I hastened to reassure my friend that I had no wedding plans concerning Mrs Hudson and the gift was to be a small compensation for all the hard work with which our good housekeeper was burdened. That eased Holmes's mind and we ate our breakfast in silence.

"So," I began when I felt a spot of light conversation would aid our digestion. "What's that orange powder on the carpet?"

Holmes brightened visibly.

"Ah, that would be my new invention," he said with some pride. "Here, let me demonstrate."

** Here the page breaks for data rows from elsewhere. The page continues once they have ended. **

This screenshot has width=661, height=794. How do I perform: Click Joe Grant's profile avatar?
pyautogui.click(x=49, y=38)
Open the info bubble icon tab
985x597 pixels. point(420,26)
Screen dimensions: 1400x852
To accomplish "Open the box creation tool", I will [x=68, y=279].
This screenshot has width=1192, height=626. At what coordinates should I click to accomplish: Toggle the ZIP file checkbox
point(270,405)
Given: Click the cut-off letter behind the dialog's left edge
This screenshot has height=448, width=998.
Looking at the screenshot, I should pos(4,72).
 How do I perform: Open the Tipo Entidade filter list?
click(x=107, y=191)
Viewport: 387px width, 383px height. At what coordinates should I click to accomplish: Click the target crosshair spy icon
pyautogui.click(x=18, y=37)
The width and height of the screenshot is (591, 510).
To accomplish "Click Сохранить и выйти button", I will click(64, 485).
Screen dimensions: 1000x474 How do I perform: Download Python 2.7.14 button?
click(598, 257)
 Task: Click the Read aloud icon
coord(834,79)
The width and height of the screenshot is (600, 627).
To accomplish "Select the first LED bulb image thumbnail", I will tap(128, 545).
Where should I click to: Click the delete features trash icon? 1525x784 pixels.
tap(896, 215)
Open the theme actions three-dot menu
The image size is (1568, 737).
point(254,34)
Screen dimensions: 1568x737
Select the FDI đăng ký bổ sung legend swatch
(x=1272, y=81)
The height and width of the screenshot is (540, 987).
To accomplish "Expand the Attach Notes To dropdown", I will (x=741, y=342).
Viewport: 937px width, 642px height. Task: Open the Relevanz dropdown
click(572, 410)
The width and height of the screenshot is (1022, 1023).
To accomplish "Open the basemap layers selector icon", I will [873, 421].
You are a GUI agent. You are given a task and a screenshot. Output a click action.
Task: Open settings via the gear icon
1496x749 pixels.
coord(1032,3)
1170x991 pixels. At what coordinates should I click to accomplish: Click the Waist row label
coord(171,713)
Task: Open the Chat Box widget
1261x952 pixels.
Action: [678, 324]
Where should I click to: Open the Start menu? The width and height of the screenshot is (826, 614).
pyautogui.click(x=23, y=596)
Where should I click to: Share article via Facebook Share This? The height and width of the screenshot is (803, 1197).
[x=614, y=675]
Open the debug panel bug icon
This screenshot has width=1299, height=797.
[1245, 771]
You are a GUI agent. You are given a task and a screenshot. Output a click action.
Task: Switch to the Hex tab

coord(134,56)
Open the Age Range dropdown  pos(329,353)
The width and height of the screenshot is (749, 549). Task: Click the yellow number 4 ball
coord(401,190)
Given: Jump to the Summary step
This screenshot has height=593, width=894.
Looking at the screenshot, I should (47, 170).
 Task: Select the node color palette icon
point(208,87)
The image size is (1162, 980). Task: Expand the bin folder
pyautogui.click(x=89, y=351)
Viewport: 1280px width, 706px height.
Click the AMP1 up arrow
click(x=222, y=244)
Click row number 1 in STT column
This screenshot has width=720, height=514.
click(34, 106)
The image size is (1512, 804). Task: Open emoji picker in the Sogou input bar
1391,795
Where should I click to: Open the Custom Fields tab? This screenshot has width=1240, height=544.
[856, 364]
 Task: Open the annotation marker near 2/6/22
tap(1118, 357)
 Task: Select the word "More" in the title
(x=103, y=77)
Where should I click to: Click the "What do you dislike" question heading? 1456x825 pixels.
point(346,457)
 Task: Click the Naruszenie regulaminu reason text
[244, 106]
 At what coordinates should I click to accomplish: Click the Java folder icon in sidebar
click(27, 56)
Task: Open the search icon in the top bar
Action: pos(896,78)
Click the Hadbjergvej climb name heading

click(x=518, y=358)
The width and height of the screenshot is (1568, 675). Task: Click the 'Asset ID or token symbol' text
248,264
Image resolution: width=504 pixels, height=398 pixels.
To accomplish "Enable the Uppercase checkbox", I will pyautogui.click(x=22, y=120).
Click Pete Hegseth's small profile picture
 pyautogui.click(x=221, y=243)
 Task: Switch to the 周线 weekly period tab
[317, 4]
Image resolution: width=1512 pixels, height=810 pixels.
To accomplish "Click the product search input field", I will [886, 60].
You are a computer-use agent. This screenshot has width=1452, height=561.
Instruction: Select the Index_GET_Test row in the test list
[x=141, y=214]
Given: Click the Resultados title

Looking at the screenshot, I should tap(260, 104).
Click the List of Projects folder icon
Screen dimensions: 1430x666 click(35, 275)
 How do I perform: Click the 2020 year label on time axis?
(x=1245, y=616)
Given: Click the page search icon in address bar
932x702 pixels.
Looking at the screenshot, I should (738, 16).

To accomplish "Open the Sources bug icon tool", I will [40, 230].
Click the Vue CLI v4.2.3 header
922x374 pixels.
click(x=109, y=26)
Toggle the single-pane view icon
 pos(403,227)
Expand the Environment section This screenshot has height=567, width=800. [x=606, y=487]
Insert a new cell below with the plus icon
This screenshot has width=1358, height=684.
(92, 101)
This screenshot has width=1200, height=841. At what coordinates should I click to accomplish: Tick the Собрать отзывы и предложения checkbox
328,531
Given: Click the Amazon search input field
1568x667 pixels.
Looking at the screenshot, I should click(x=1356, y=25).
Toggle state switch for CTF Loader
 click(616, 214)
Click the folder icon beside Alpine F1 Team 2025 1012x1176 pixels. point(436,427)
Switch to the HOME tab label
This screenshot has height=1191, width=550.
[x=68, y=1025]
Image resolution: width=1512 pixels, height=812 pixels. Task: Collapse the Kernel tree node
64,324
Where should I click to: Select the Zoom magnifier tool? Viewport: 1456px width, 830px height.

He took a small amount of the powder and deposited it in an empty glass. Then he took a carafe filled with water, poured a little into the glass and stirred. The mixture fizzed for a few seconds and the powder dissolved. The remaining orange solution seemed to sparkle.

Holmes brandished the glass triumphantly.

"It's powdered lemonade. This one has an orange flavour. Here, taste it."

Trusting Holmes implicitly, which was never very smart, but I couldn't help it, I took a tentative sip. It did taste of oranges, I noted with astonishment. It was also distinctly tingly on my tongue.

"It's not particularly healthy," Holmes continued, eyeing the glass with thoughtful pleasure, "but it cleans the pipes of rust most satisfactorily."

I was glad I did not drink more.

"Really?" I said pushing the glass subtly away. "I imagine Mrs Hudson will be quite satisfied then."

"Quite," agreed Holmes. With a quick hand he brought the glass to his lips and gulped the remaining lemonade. Then he hiccupped ("'Scuse me," he murmured) and we ate the rest of our breakfast in peace.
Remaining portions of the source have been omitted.